Work to complete: The lines from the one holding "You are a GUI" to the final line of the listing below are to be duplicated exactly, with both ends included and pictures omitted.

The data:
⁂

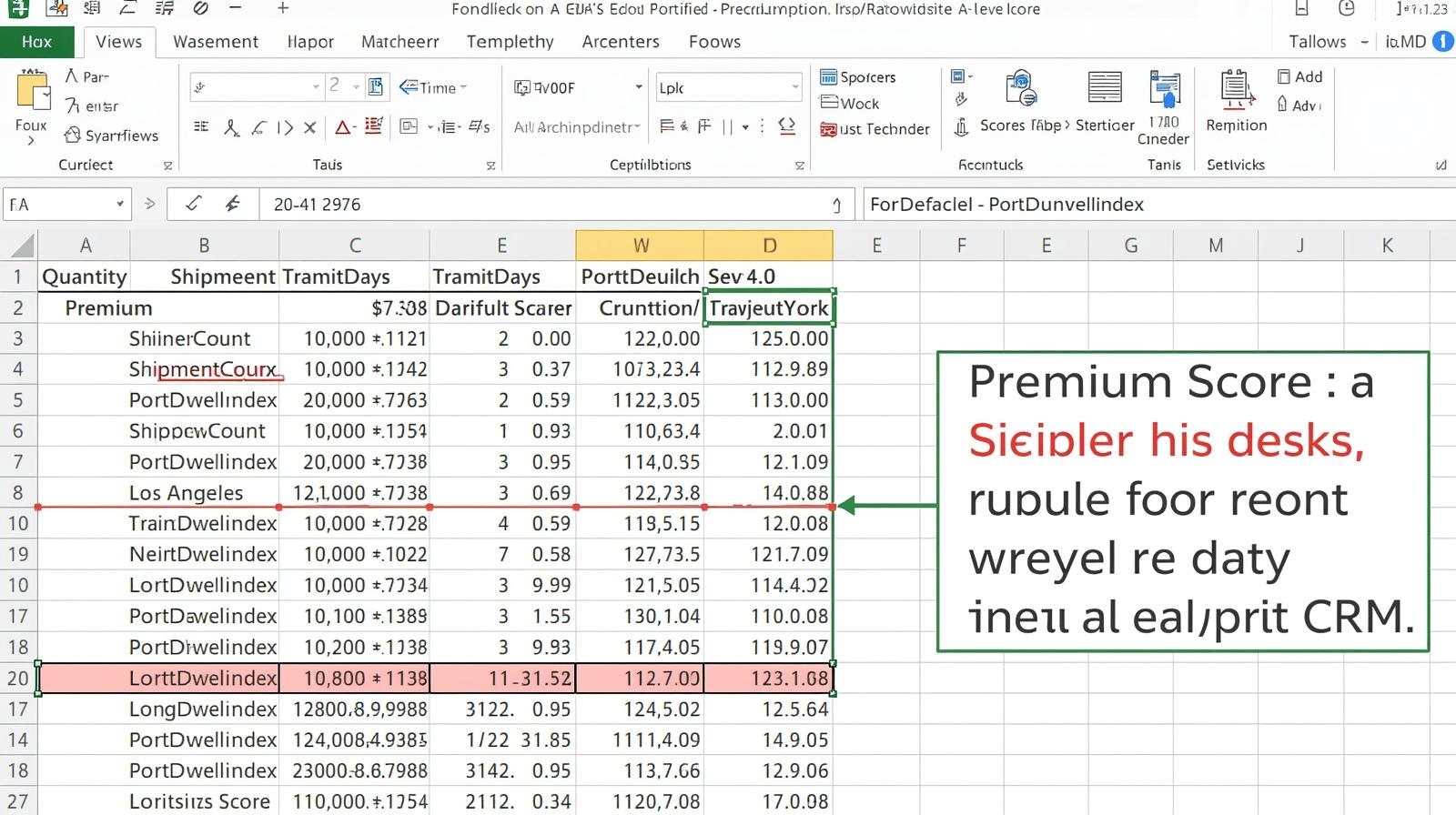Select the column W header
This screenshot has height=815, width=1456.
pos(640,246)
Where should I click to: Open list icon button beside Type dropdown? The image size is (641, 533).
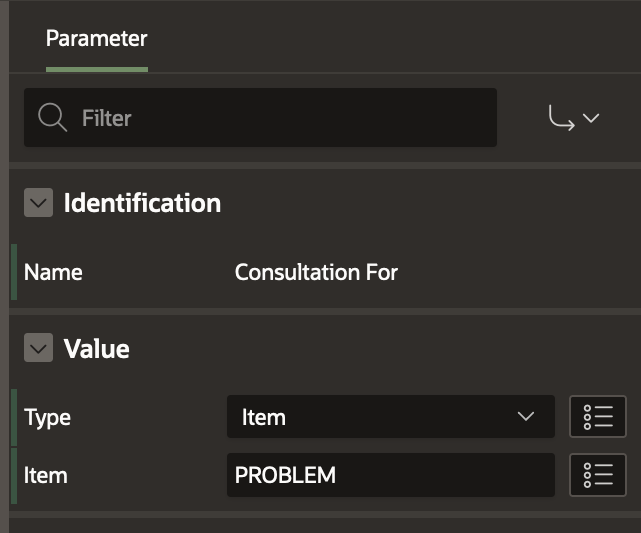[598, 417]
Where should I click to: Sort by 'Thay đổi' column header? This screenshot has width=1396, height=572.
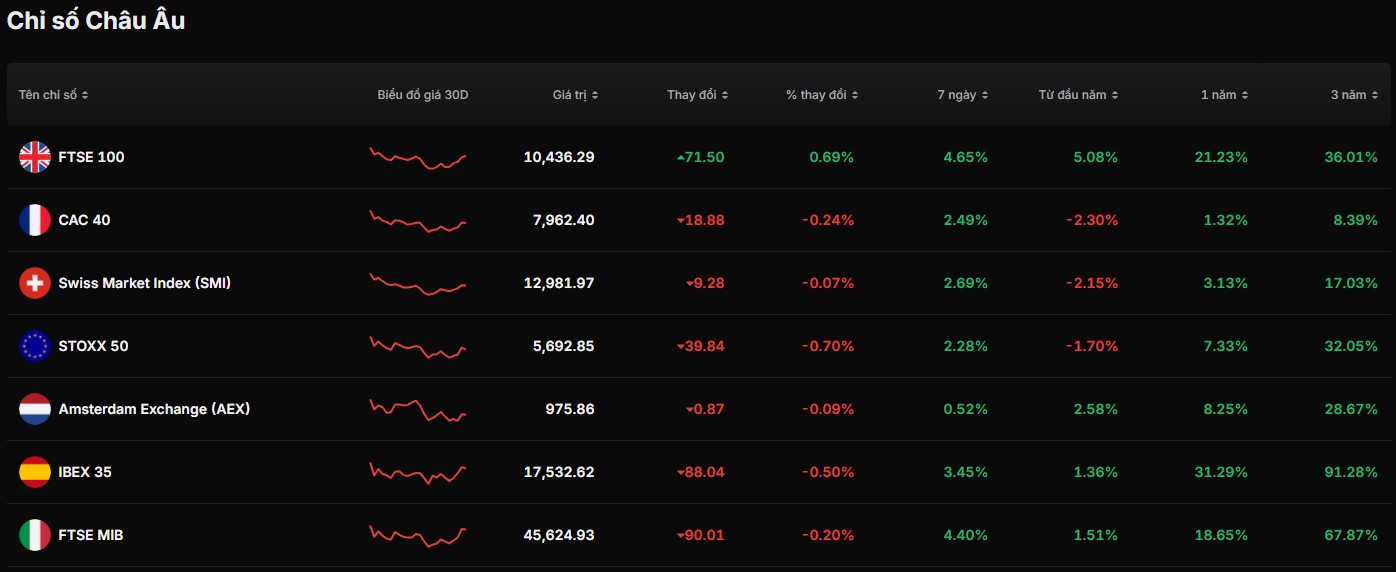(x=697, y=95)
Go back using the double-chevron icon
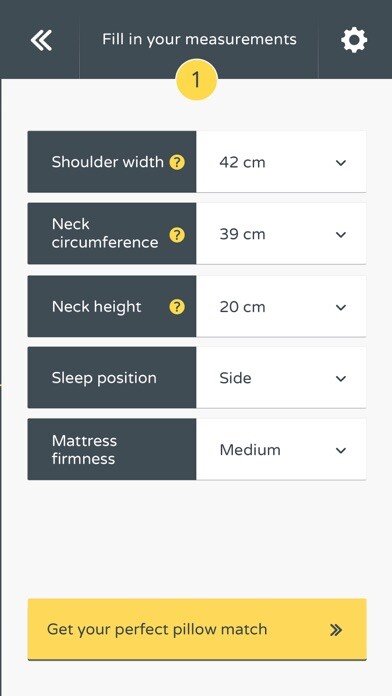The width and height of the screenshot is (392, 696). click(41, 40)

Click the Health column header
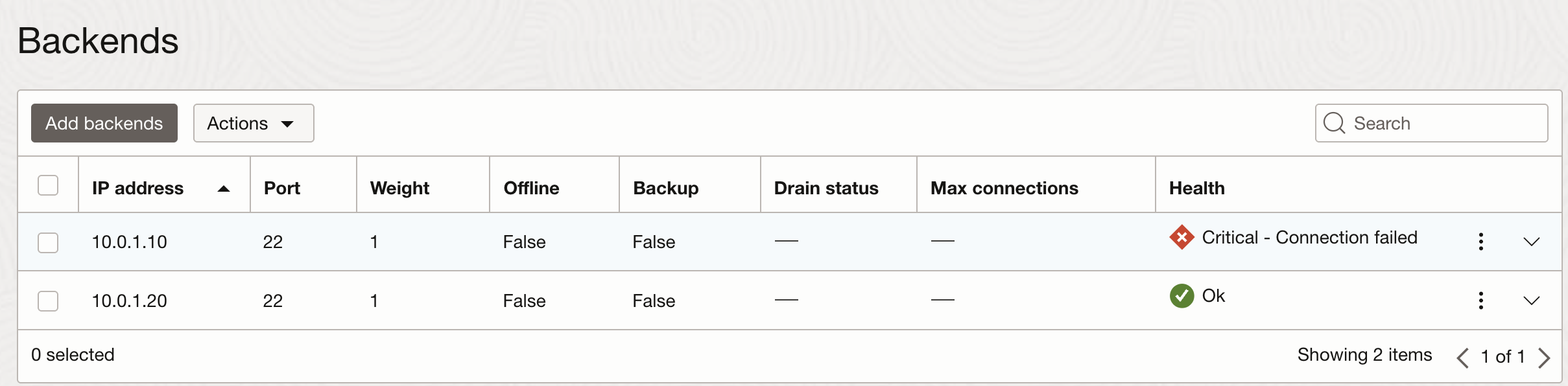1197,188
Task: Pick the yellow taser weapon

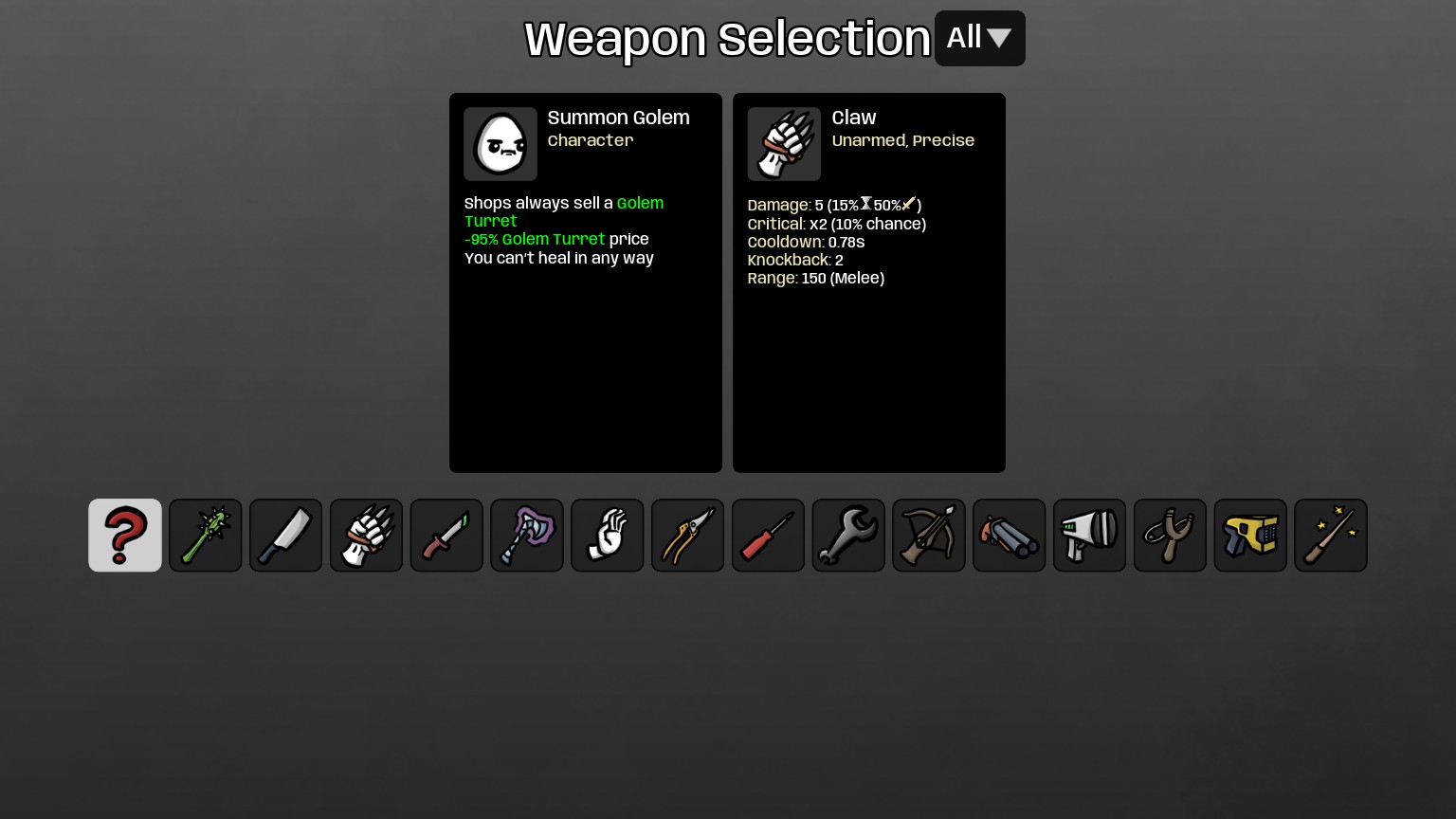Action: [1250, 536]
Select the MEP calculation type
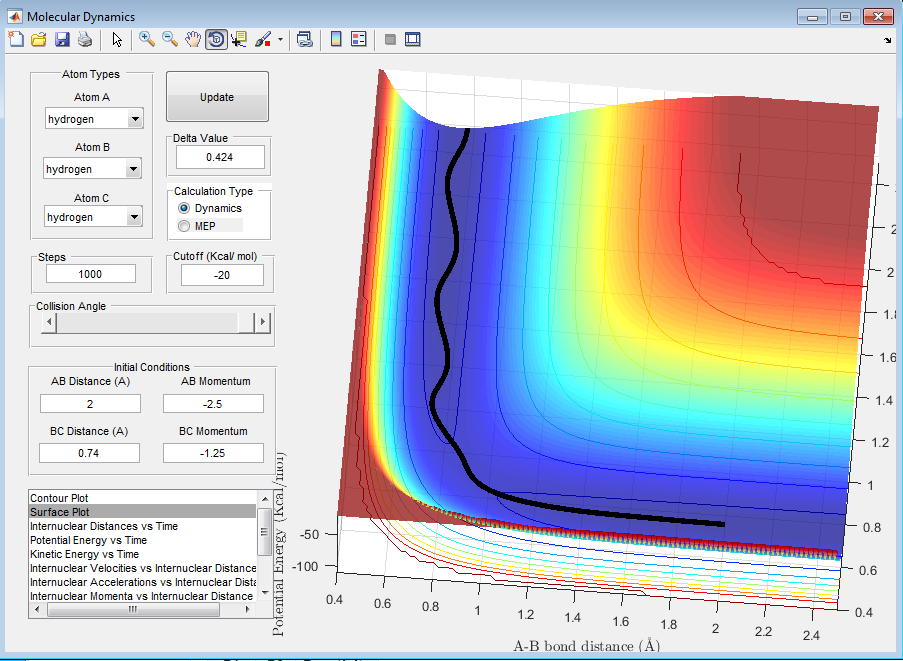The width and height of the screenshot is (903, 661). (x=183, y=226)
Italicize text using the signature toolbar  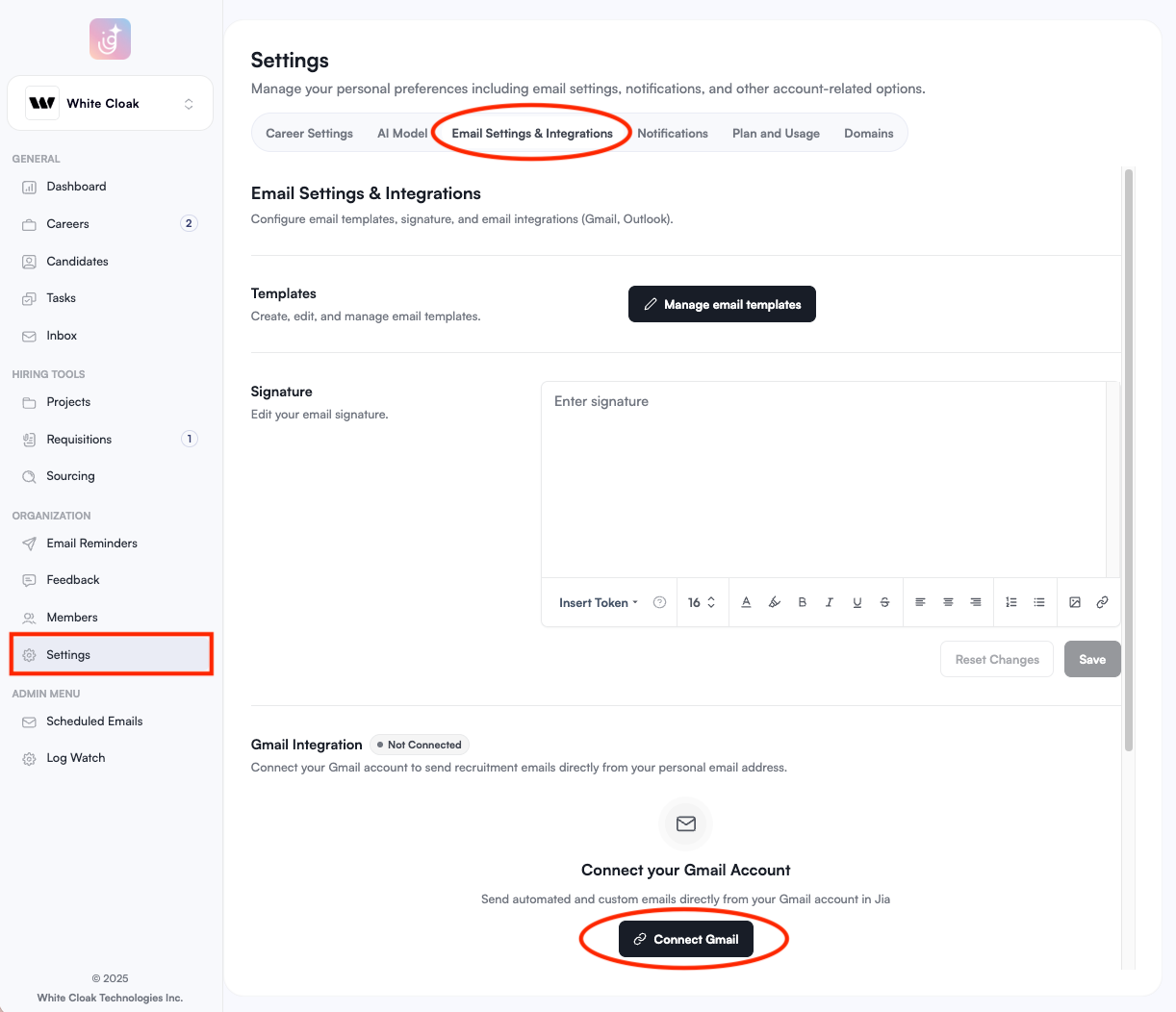coord(829,602)
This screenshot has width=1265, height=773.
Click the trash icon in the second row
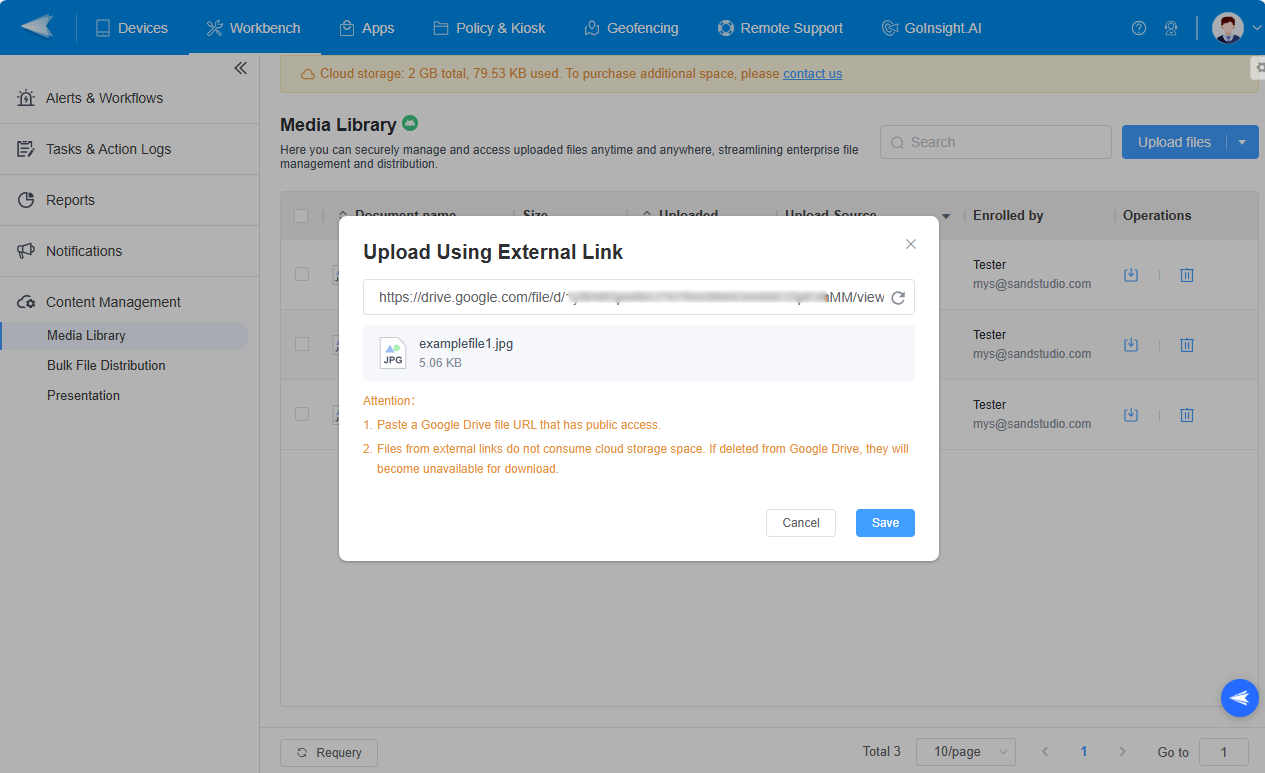click(1187, 345)
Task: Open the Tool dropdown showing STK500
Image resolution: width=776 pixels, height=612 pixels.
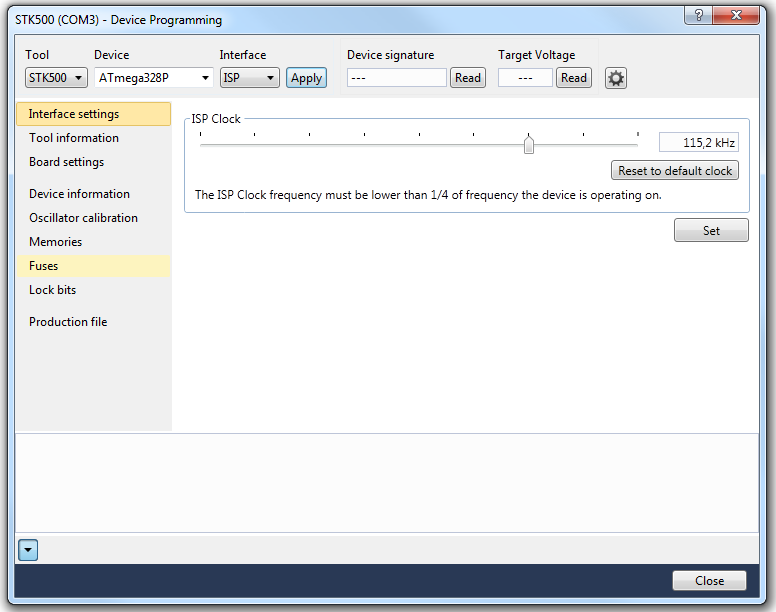Action: [x=56, y=78]
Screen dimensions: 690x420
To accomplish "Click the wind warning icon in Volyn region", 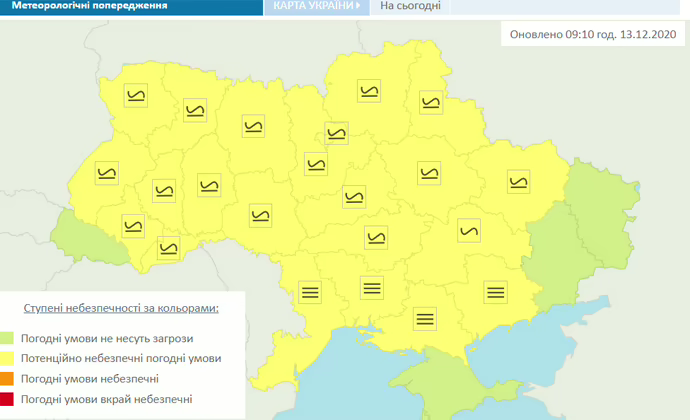I will tap(136, 96).
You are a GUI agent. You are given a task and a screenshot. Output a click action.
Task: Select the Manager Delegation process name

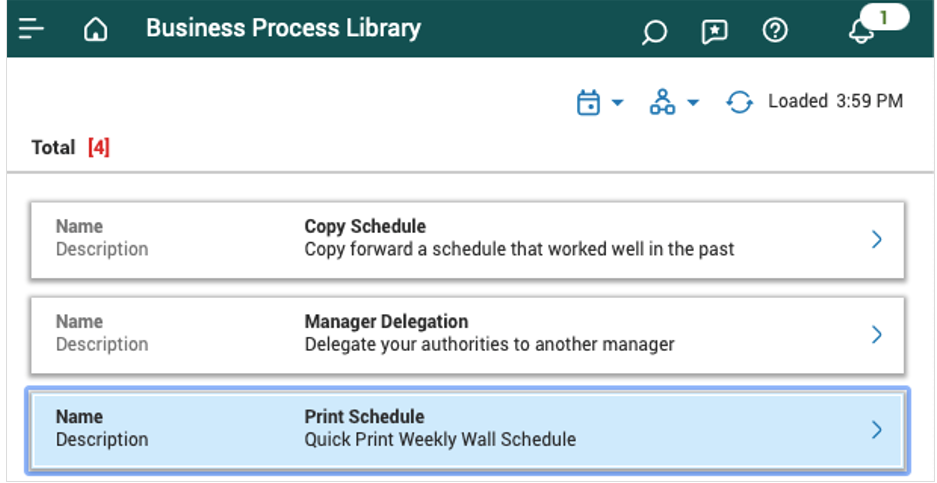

⁂

Solution:
You are a GUI agent. You are given a task and a screenshot. Output a click action.
Task: Select the Manager Delegation process name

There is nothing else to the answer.